[Begin Extract]

The Da Vinci Code Historical Context 📖

‘The Da Vinci Code,’ published in 2003, is a novel that sparked a lot of discussion in the Christian world and beyond, owing to the sensitive theories it holds about the life of Jesus on earth.

The Da Vinci Code

Dan Brown

The book, which is often considered Brown’s best work, took the world by storm. The unique combination of fact and fiction, causing the reader to question every theory, has made the book a controversial goldmine and a great topic of discourse.

Historical Context

While the ‘The Da Vinci Code’ is set in the fairly recent year of 2003 and is fiction, it does make references to real historical subjects like the Holy Grail, the origin of the Priory of Sion, the Council of Nicaea in 325 AD etc.

[End Extract]
[Begin Recorded data]

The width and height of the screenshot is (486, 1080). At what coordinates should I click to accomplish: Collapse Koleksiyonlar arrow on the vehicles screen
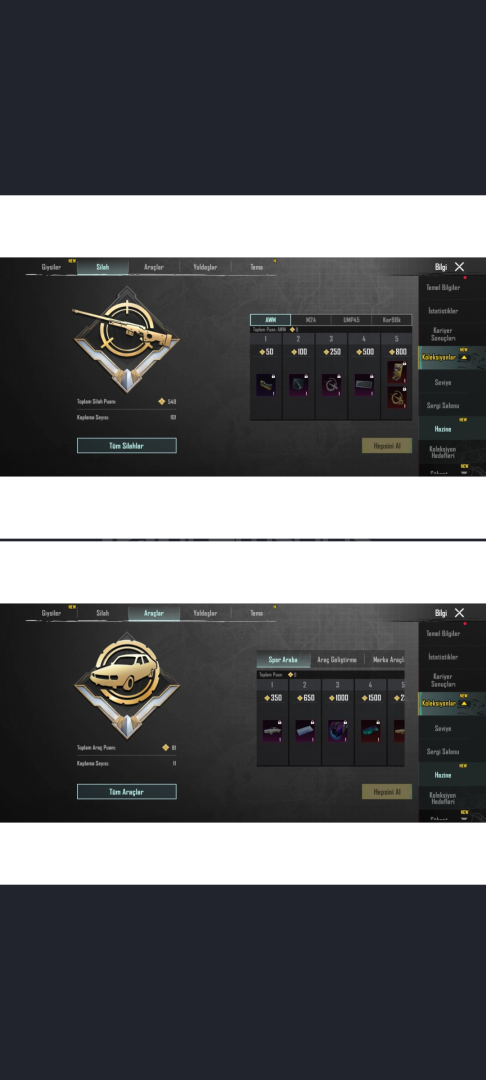pyautogui.click(x=464, y=704)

[End Recorded data]

> **Task brief**
Carry on the article about the historical context of The Da Vinci Code, picking up right after its last sentence. The data have no connection to the text about The Da Vinci Code.

> **Output**
The Holy Grail is a sacred object that has been featured in various literature and certain Christian traditions. It is most often identified as the plate, or cup used by Jesus at the last supper; or the vessel that caught Jesus’ blood during his crucifixion. It is said that the Grail has the power to heal all wounds and possesses miraculous powers such as the ability to prolong natural life and the ability to revive the recently deceased.

There are many tales about the Grail. In one such tale, the man with the lance that pierces Jesus’ side on the cross is cured of blindness by the blood in the cup. Because of its association with Christ, the Grail became one of the great relics sought after by kings and knights for centuries. That is why many figures were interested in studying or writing about the Holy Grail.

As a secret society, the Priory of Sion is shrouded in mystery. On the first page of ‘The Da Vinci Code’ titled “Fact,” Brown claims it is a “European secret society founded in 1099,” and writes that in 1975, documents were found that identify figures like Sir Isaac Newton and Leonardo Da Vinci as Priory members.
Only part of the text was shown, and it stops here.